Positive Environment News

ANALYSIS - Asia Oil Trade to See Clean Fuel Turmoil For Years

Date: 29-Apr-05
Author: Mia Shanley

And, say experts, the race has years left to run.

By the end of 2007, countries that consume more than half of Asia's 24 million barrels per day (bpd) of oil demand will move to lower sulphur emission standards, a Reuters survey has found.
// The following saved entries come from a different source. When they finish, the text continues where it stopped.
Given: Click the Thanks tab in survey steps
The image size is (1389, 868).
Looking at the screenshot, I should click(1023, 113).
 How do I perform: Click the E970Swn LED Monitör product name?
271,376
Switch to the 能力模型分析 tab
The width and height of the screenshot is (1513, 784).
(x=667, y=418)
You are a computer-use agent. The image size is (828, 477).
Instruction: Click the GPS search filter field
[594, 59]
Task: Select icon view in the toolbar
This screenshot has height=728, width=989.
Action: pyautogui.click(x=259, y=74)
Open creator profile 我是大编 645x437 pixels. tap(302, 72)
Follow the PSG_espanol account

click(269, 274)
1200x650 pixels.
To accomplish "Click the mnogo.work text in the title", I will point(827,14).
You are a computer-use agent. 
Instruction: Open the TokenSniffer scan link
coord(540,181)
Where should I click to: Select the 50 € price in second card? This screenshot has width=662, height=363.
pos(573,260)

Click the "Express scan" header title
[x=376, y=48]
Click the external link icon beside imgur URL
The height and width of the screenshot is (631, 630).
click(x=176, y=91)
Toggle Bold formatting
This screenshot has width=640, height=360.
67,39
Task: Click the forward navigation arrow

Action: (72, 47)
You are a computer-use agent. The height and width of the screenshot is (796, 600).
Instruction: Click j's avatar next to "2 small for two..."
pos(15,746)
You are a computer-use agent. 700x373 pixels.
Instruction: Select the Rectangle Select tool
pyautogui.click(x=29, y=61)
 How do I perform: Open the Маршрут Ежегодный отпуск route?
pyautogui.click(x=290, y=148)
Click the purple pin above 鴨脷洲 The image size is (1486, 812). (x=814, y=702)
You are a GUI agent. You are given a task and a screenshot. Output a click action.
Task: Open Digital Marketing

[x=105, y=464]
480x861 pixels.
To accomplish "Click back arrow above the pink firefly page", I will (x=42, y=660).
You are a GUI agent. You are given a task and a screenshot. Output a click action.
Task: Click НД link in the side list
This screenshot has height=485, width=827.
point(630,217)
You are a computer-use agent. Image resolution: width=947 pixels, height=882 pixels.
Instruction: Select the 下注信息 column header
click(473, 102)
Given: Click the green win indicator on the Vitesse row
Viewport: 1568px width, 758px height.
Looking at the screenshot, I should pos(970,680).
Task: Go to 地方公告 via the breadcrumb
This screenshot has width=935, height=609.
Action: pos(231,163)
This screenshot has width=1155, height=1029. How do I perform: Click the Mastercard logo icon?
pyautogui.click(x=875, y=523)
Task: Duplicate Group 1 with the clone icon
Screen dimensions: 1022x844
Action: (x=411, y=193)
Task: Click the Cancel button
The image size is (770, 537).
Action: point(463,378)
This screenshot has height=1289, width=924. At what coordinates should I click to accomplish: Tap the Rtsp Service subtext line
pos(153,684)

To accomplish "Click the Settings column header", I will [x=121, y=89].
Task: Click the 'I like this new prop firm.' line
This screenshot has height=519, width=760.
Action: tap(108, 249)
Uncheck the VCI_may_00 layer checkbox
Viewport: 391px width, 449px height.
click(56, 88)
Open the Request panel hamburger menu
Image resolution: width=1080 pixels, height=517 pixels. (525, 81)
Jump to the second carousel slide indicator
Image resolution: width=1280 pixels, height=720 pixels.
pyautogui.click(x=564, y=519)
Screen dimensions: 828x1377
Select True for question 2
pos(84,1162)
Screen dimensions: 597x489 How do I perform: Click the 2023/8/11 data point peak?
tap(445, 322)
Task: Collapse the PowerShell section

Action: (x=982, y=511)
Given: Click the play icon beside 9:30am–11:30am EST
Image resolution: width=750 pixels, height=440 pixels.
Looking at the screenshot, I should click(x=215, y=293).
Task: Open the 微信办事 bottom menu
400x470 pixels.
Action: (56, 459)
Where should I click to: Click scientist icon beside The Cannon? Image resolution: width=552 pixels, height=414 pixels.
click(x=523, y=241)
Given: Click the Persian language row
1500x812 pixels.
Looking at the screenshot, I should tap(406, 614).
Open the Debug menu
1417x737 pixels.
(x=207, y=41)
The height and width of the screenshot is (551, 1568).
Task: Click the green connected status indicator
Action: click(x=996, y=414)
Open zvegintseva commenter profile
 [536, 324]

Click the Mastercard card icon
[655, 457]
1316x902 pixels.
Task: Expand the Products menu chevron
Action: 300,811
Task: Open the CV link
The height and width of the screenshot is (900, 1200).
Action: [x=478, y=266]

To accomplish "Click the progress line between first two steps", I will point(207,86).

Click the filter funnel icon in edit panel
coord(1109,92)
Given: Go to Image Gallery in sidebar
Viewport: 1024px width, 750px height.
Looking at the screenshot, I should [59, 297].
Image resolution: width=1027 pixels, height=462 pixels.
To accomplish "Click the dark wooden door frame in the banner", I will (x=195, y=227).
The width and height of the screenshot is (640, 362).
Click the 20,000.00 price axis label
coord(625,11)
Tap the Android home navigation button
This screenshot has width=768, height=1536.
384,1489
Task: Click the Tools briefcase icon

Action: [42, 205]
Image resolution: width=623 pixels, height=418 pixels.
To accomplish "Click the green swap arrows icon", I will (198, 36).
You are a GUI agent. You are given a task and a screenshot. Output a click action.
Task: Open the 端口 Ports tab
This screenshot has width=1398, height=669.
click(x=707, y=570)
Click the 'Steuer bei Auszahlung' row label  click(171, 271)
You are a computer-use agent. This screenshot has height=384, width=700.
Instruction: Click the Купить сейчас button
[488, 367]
By 2010, nearly all of Asia will have tightened specifications.

Looming changes in Indonesia and Vietnam, Asia's leading importers of gasoline and diesel, threaten to further strain clean fuel supplies after new specifications in India and the Philippines triggered a wave of imports.

Further down the line, refiners in China -- the world's second biggest consumer -- face the challenge of satisfying more stringent rules in 2010 at the same time as rapidly rising demand and increasing high-sulphur crude imports.

Unlike the West, Asia has no harmonised standard on limits for sulphur, a cause of acid rain and lung problems.

Nations are left to move forward at their own pace, causing sometimes sudden and irregular shifts in cleaner-fuel demand that can spike prices and re-route trading flows.

Multi-billion-dollar investments have also taxed budgets at a time when analysts say the world's refiners should be expanding capacity to meet soaring demand for transport fuels.

"The tightening of standards plus the tightening of refining capacity is going to drive margins and shift trade," said Peter Fusaro, chairman of Global-Change Associates. "The markets are going to get really tight this summer."

Still haunted by the anaemic margins and costly overcapacity of the 1990s, refiners are understandably reluctant to plough in the up to $30 billion analysts say is needed to meet higher environmental standards over the next decade.

China alone needs at least $3 billion worth of investment.


Asia -- which has the fastest rate of vehicle growth in the world -- has a proven track record in catching up with the West when it comes to consumer fuels.

Europe and the United States took 20 years to remove lead from gasoline; most of Asia did it in four.

Now, Asian governments are racing to institute European fuel quality standards at a breakneck pace.

In the next year alone, four Asian countries that consume 8.2 million bpd will reduce their sulphur limit to 500 parts per million (ppm) -- or 0.05 percent -- the so-called EURO-II standard that came into force in Europe in 1996.

More than half of Asia is already at this standard.

By 2010, nations with more than 8 million bpd of demand plan to cap sulphur at 50ppm, a move Europe officially made this year.

"A lot has happened in the last three or four years," said Cornie Huizenga, head of secretariat for the Asian Development Bank's Clean-Air Initiative. "The majority of fuels in Asia are now covered by some kind of roadmap to reduce sulphur."

Refiners who spent early enough can expect bumper profits, while those who waited will be under pressure to catch up or face a dwindling market and lower returns.

Major oil product exporters such as Singapore, South Korea and Taiwan, whose refiners are set to leapfrog mid-tier European standards to meet a diesel sulphur limit of 50ppm by 2007, will gain as the region's supply tightens, analysts say.

Japanese refiners produce the region's cleanest gasoline and have moved faster than government regulation.

But faced with high investment costs and a rapidly shifting landscape, some refiners have opted simply to shut older plants, exacerbating the current crunch in product supply.

Exxon Mobil Corp. mothballed its Port Stanvac refinery in Australia due to poor profits, turning the country into a net importer of petrol. Analysts say new specifications from 2009 could keep the plant off the market for good.


The changes are taking a heavy toll on Asia's developing nations, which for years have been a dumping ground for lower-quality oil products produced elsewhere.